The disparities that the Malagasy people experience are not unique to the island. “For the Malagasy people, this problem [of health disparity] is in front of them every minute of every day, and yet it’s such a common theme that you’ll see it anywhere that you go in the world… The differences between the neighborhoods, the opportunity of some of these people to have health care, the quality of education that the children are provided,” he said. In other parts of the world, these factors are “vastly elevated, but comparably unequal.”  The institute intends its studies and research to be applicable to communities and ecosystems around the world.

Additionally, the institute brings Madagascar back to New York through research and classes. Related global health courses will rely on digital teaching. “The teaching will be entirely focused on innovative pedagogy in the academy,” Dr.
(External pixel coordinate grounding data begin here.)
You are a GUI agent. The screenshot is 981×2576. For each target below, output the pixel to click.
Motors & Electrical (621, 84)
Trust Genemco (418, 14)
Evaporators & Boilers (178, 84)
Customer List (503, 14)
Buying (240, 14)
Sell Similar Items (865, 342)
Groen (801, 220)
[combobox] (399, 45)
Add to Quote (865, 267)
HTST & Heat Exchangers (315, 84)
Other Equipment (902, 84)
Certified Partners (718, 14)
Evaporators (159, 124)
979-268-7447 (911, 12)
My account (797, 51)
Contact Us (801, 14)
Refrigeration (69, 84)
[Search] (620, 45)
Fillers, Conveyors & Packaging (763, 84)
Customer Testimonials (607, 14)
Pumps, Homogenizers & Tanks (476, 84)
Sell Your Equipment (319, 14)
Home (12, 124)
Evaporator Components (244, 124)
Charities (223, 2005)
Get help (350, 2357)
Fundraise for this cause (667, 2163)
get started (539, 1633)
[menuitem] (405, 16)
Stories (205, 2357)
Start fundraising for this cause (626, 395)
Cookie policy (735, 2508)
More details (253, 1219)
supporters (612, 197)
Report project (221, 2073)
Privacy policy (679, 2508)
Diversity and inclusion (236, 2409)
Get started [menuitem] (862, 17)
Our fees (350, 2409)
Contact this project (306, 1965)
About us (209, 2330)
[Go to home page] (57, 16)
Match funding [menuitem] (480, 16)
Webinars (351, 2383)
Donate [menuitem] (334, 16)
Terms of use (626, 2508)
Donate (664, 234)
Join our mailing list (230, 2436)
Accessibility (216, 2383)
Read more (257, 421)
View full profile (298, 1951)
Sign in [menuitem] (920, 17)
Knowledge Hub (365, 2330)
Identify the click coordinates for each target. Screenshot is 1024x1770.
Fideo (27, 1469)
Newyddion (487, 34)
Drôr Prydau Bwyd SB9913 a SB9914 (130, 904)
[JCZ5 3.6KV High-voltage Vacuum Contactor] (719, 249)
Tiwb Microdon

Small noted, including through the offering of a “flipped classroom,” in which students watch the main lecture digitally at home, and the classroom time is entirely discussion-based. 

Research efforts are “focused on novel ideas that can improve” basic human health problems with the use of technology,  like approaching malnutrition through a study of the bacterial ecology of the gut. “At a certain point it’s more than just pushing calories,” Dr. Small noted, and one of the new research projects at the institute may look at whether a lack of gut bacteria may inhibit malnourished people from getting the nutrition they need.

Dr. Small’s leap to Stony Brook fits in with his previous experiences in one key way: it’s completely different than anything else he’s done. “I just made a huge change in my life,” he admitted, “which I’ve done a few times before.” He spent a decade as a clinician at the start of the AIDS epidemic at the University of California, San Francisco, followed by a decade as a scientist at Stanford Medical Center during the “boom years” of genomics. For the last 10 years, Dr. Small worked for the Bill and Melinda Gates Foundation working in global health, including two years in India in which his work focused on tuberculosis. Now, another big shift. “I got a call out of the blue, and I thought that sounds fun,” he said. We at MCN are looking forward to hearing more about the institute’s findings and the applicability to communities around the world.